Single by Pearl Jam

from the album Gigaton
- Released: May 14, 2020
- Length: 5:22
- Label: Monkeywrench
- Composer: Mike McCready;
- Lyricist: Eddie Vedder
- Producers: Josh Evans; Pearl Jam;

Pearl Jam singles chronology
| "Quick Escape" (2020) | "Retrograde" (2020) | "Get It Back" (2020) |

= Retrograde (Pearl Jam song) =

2020 single by Pearl Jam

"Retrograde" is a song by American rock band Pearl Jam. It was released as the fourth single from their eleventh studio album, Gigaton, on May 14, 2020. A music video featuring Swedish activist Greta Thunberg was released on the same day. The song peaked at No. 9 on Billboard's Triple A chart.

==Music video==
The music video for "Retrograde" was released on May 14, 2020, and was directed by Emmy-winning Australian filmmaker Josh Wakely and produced by the storytelling company Grace. It focuses on spreading awareness of climate change and features a cameo by Swedish environmental activist Greta Thunberg.

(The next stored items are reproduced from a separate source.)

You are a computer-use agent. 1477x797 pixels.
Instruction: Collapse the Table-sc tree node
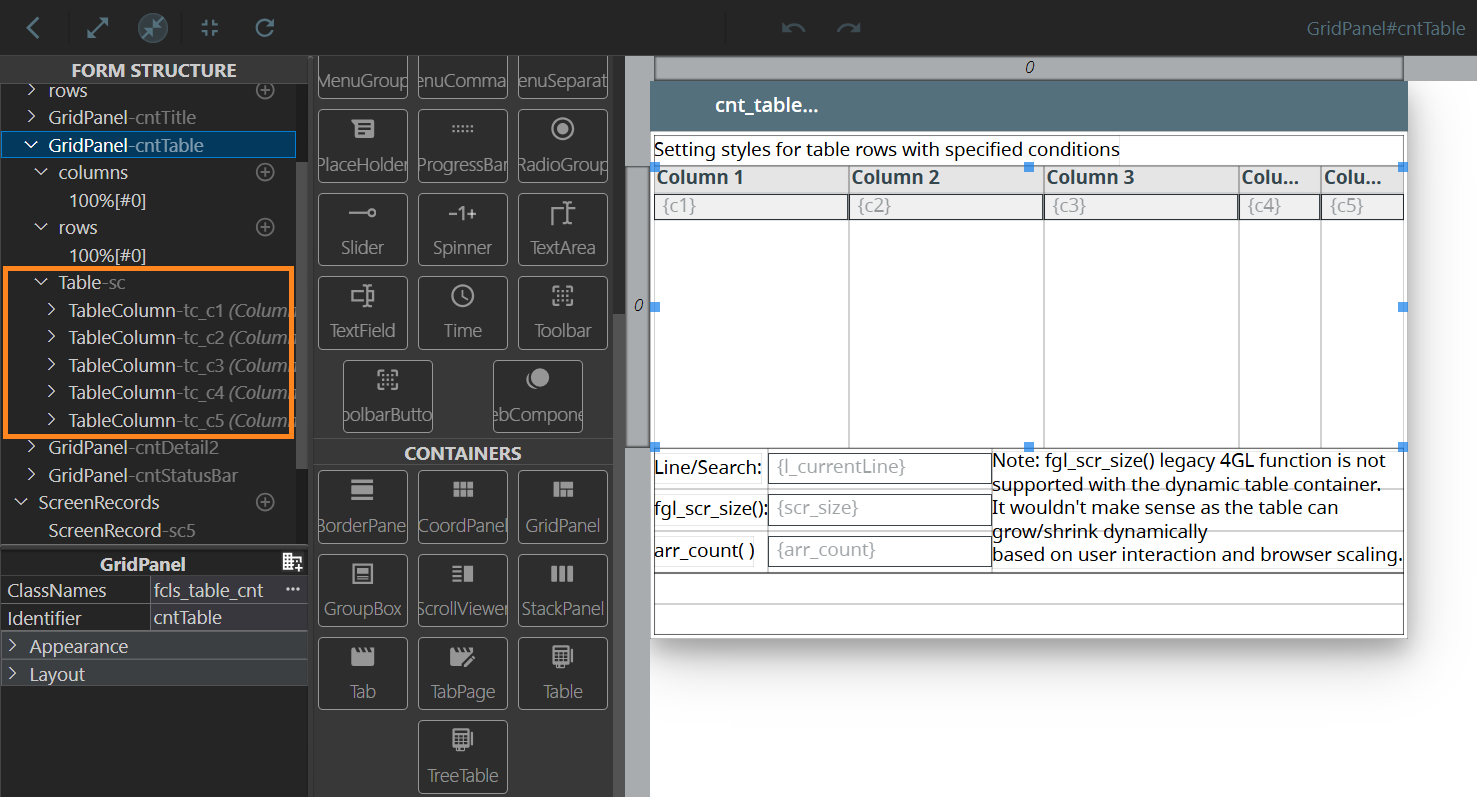(41, 283)
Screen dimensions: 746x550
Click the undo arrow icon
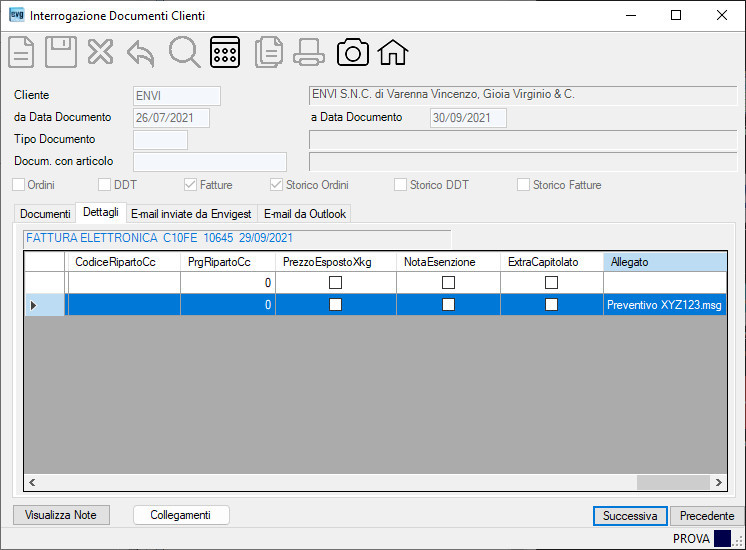coord(141,53)
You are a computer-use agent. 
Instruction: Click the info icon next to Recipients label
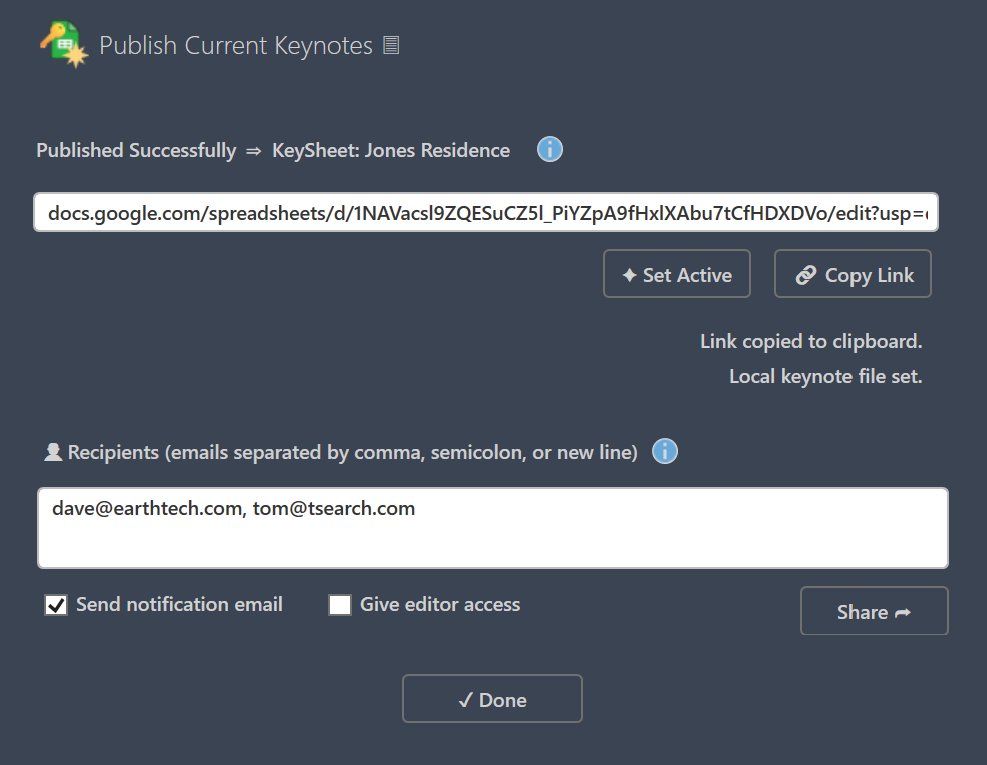point(664,451)
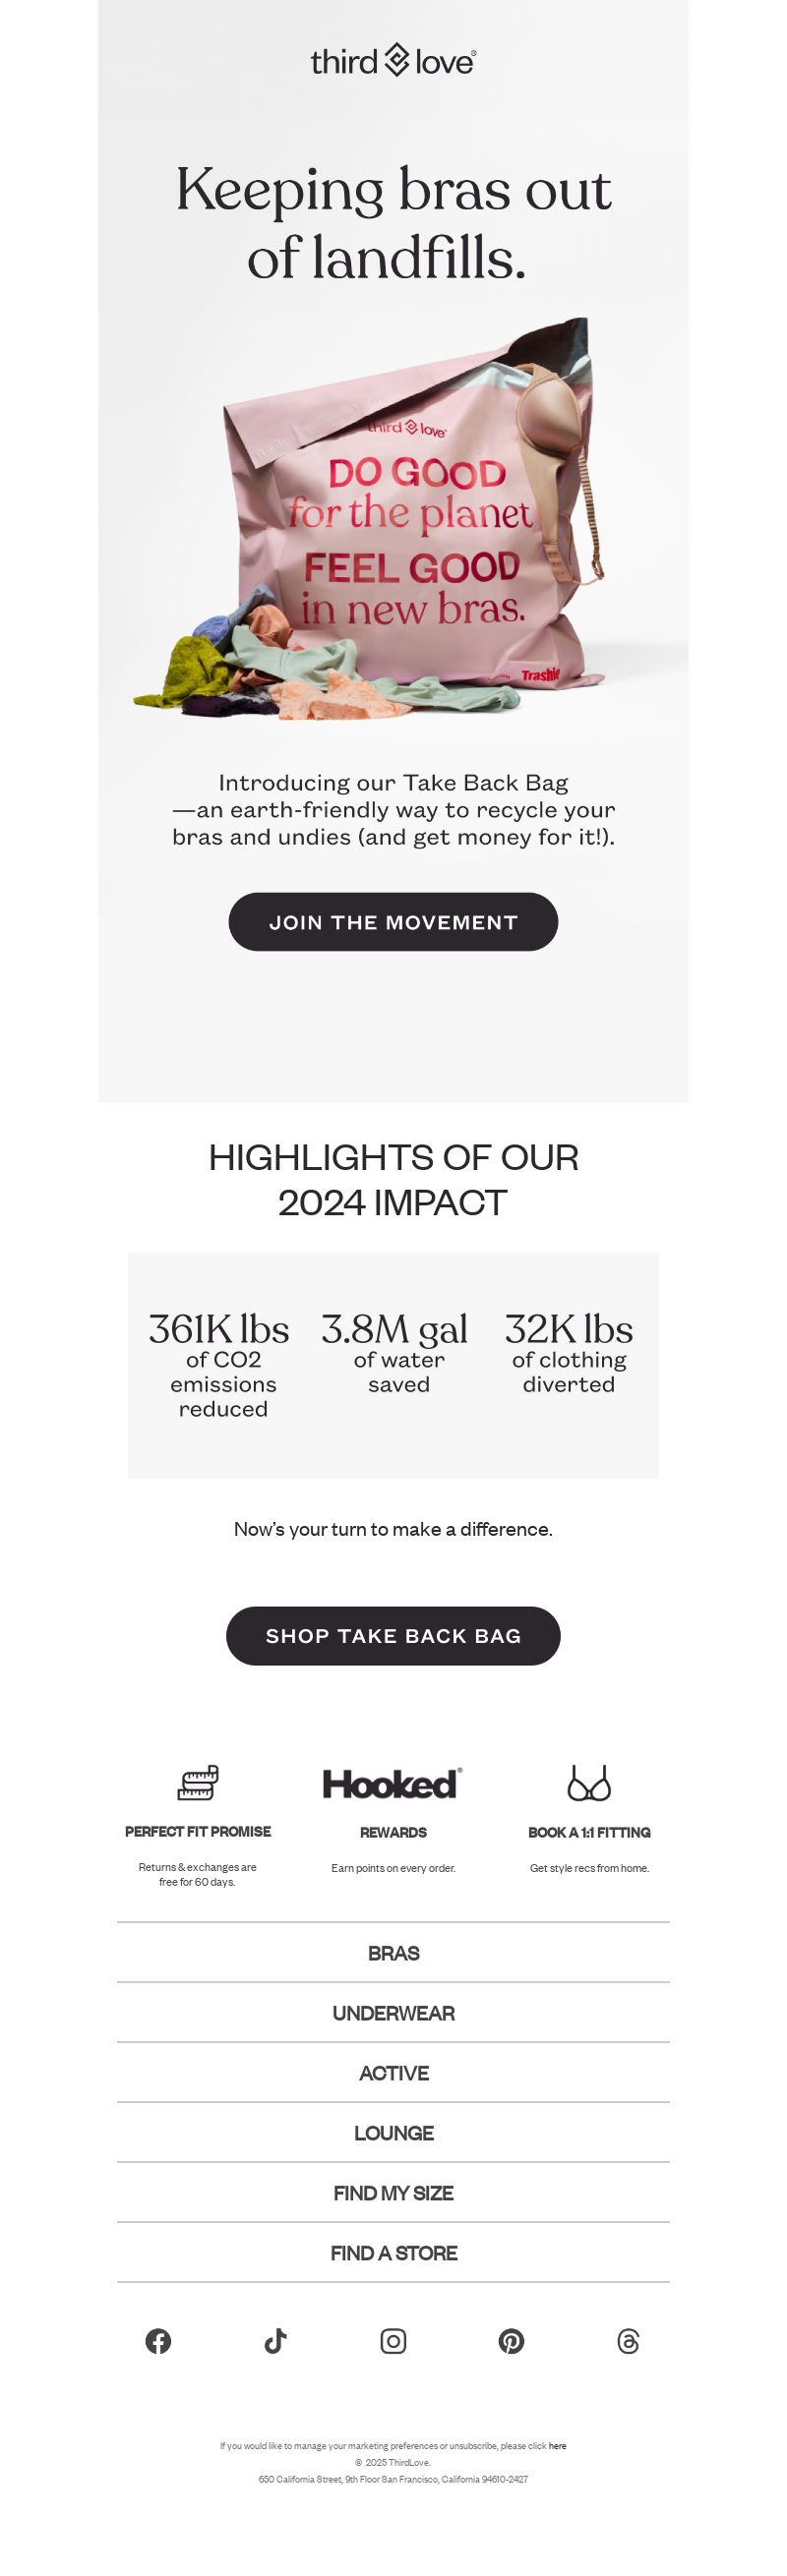Click the unsubscribe 'here' link
Image resolution: width=787 pixels, height=2576 pixels.
point(557,2446)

The music video, a mix of animation and motion capture, begins with a lone wanderer (played by cinematographer Trent Opaloch) driving through the rain and descending upon a strip mall. Visiting a psychic, the wanderer sees the destruction of the world in a crystal ball as the seas overtake the Eiffel Tower in Paris, the Tower Bridge in London, and the Space Needle in the band's native Seattle. Fluid animation moves like an oil painting in motion as Pearl Jam's members step out of their respect tarot cards and into a march. As the water continues to rise, Thunberg appears behind the crystal ball as a clairvoyant. Thunberg could not be on set due to the COVID-19 pandemic, for that reason, Wakely utilized existing footage of Thunberg with her permission, which was then grafted onto the body of another actress to create the finished video. Wakely said that Thunberg sent him an email saying that she loved the video. The fortune teller's storefront is located in a strip mall that is filled with references to Pearl Jam's previous albums, such as Ten (1991), No Code (1996) and Lightning Bolt (2013). Around 140 tarot cards with 140 different real people were also used in the video, however, none of them met each other during the making as the animators were filming themselves.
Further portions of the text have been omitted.